Many-shot jailbreaking
Anthropicが発表した「Many-shot jailbreaking」という技術に関する研究では、大規模言語モデル(LLM)が開発者によって設定された安全ガードを回避する方法について調査しています。この技術は、LLMが処理できる入力の量、つまりコンテキストウィンドウが急速に拡大したことを利用しています。2023年初頭には、コンテキストウィンドウのサイズは長いエッセイ程度(約4000トークン)でしたが、現在では数百倍大きくなり、複数の長編小説に匹敵するサイズ(100万トークン以上)に達しています。
「Many-shot jailbreaking」とは、特定の構成で大量のテキストを含めることによって、訓練されたにもかかわらず、LLMに有害な反応を引き出す技術です。この技術は、Anthropic自身のモデルだけでなく、他のAI企業が開発したモデルに対しても効果があることが示されています。

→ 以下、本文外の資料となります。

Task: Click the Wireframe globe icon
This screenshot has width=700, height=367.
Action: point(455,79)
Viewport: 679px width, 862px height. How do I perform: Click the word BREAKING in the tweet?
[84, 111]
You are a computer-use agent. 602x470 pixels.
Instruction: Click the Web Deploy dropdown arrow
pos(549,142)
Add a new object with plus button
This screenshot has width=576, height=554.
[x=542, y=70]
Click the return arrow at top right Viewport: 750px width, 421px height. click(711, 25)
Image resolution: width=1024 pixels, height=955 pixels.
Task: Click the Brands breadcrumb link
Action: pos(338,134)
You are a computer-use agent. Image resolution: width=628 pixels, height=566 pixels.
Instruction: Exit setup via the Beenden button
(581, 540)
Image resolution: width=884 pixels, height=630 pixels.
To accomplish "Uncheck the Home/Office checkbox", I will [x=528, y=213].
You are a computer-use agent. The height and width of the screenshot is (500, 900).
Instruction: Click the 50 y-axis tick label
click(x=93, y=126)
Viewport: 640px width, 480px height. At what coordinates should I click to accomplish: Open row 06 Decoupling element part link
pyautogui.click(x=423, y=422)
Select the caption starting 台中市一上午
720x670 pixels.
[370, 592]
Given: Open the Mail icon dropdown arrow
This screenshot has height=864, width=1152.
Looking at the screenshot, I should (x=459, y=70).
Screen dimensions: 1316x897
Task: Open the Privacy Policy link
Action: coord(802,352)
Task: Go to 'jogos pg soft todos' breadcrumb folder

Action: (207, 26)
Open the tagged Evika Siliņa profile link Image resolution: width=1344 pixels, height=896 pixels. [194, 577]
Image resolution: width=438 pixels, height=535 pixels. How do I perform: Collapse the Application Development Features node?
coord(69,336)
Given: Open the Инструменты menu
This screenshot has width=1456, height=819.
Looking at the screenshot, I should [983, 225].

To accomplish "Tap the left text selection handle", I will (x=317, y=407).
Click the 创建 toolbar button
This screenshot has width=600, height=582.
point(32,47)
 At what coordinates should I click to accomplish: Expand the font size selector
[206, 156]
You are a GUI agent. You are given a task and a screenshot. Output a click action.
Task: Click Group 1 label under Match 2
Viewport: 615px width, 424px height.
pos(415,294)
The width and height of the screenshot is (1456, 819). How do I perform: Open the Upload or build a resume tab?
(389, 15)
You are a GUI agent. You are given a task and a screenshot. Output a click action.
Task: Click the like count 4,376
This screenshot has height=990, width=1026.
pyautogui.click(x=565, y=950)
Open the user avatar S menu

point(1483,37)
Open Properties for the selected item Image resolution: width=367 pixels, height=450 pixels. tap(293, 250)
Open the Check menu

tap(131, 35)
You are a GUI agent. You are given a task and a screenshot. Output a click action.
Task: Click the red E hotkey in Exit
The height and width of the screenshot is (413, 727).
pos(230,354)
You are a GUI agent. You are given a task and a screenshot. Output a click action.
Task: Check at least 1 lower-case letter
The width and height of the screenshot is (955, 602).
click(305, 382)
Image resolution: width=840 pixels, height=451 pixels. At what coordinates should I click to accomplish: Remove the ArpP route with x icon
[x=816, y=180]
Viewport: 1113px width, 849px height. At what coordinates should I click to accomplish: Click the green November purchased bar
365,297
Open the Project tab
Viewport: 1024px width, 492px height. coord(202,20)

この技術の基本は、LLMへの単一のプロンプト内に、人間とAIアシスタントの間の偽の対話を含めることです。この偽の対話は、AIアシスタントが有害なクエリに快く答えているように描かれています。対話の最後には、回答を得たい最終的なターゲットクエリを追加します。研究では、256までの偽の対話を含めると、安全トレーニングにもかかわらず、最終的な潜在的に有害な要求に対して答えを提供するようモデルを「jailbreak」することが示されています。
この技術が機能する理由は、「インコンテキスト学習」というプロセスに関係しています。インコンテキスト学習とは、LLMがプロンプト内に提供された情報のみを使用して学習することを指します。多数のインプロンプトデモンストレーションで、性能が改善するのと同様の統計的パターンに従います。
対策としては、コンテキストウィンドウの長さを制限することが完全な防止策となりますが、長い入力の利点をユーザーに提供できなくなるため、他のアプローチが望まれます。モデルを微調整して、「Many-shot jailbreaking」攻撃のように見えるクエリに答えないようにする方法もありますが、この種の緩和策は、jailbreakを遅らせるだけであり、最終的には有害な出力が現れると報告されています。
Anthropicは、この研究を公開することで、LLMの開発者や科学コミュニティが長いコンテキストウィンドウの潜在的な悪用を防ぐ方法を考えることを奨励したいとしています。モデルがより強力になり、関連する潜在的なリスクが高まるにつれて、この種の攻撃を軽減することがさらに重要になってきます。